The area of behavioral finance has gained a great deal of attention of the past decade. Once thought of as complete mysticism, it has become an integral part of the research into investor psychology and decision making. One are of common study is the study of anchoring. Many of us are susceptible to this psychological trait even though we are completely unaware of it.


First, a brief description of what anchoring is and how it impacts our decision making. One of the primary inputs to the anchoring process is exposure to meaningless or irrelevant information. The term “anchoring and adjustment” was used by Tversky and Kahneman (psychologist) in a study concerning human behavior and decision-making. William Poundstone described this study in his book, Priceless: The Myth of Fair Value.
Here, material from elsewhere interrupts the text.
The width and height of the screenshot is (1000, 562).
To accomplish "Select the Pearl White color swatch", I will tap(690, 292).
Here is a brief excerpt;


“Participants were asked a two part question – (1) is the percentage of African nations in the U.N. higher or lower than 65% and (2) what is the actual number of African nations in the U.N? A wheel of fortune was spun to provide a random number. Tversky and Kahneman theorized that an initial value (the ‘anchor’) serves as a mental benchmark or starting point for estimating an unknown quantity. In the study, a wheel of fortune number was the anchor. The first part of the questions has the subjects compare the anchor to the quantity to be estimated. Tversky believed that the subjects then mentally adjusted the anchor upward or downward to arrive at their answers to the second part of the question. The adjustment was inadequate. The answer ended up being closer to the anchor than it should be. The anchor exerts an almost magnetic attraction.”
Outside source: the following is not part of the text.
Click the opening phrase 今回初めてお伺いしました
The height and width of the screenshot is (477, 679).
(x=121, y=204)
Much of their work is incredibly relevant to the world of investing. We are anchored to irrelevant and meaningless information on a daily basis. We are most vulnerable when we come to believe this information as a basis for our investment thesis. For example, a company that has consistently grown earnings at 15% over the past ten years can cause us to improperly extrapolate. We may come to ‘count’ on this number for our forecasts of the future.
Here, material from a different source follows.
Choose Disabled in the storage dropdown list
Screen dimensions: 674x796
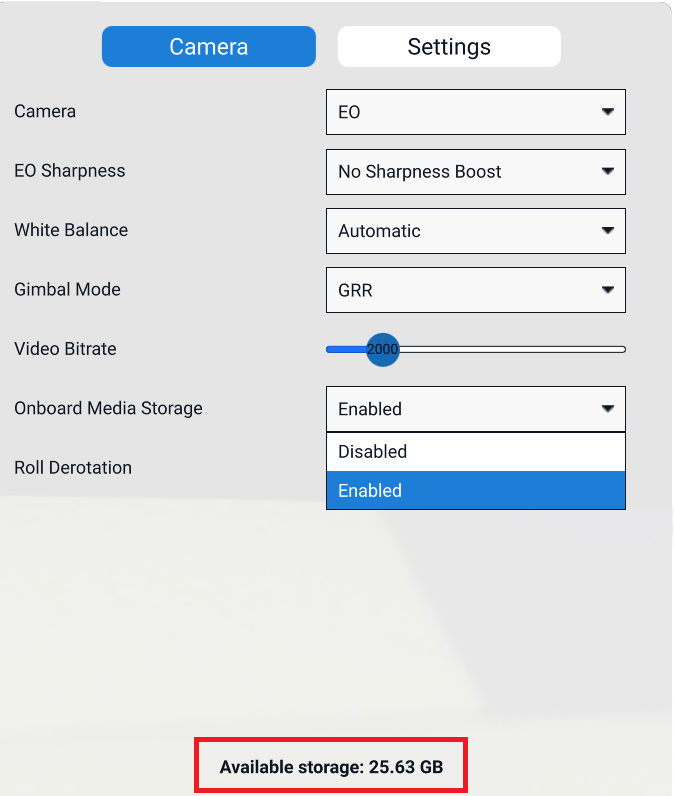coord(475,451)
One impact of anchoring that was fascinating was how we are anchored by a company’s stock price. If you notice, most analysts will derive price targets by simply taking the existing price and adding 10 or 15%. They will adjust the target as the stock moves upward or downward. If you think about it, this seems totally insane. Yet this type of logic is applied all the time. How do we counter this vulnerability? The best and most obvious way is to completely ignore the market price. For instance, if one is interested in Apple Computer – don’t bother to check the stock chart. Rather take analyze the financials, market share data, the company’s product lineup and competitive position within the industry and growth prospects. Factor in all important data while leaving out current price. Arrive at the price to be paid as if it was a private enterprise. Then (and only then) compare your price to what the market is willing to offer. Backing into an acceptable price will go a long way to remain objective and anchor free.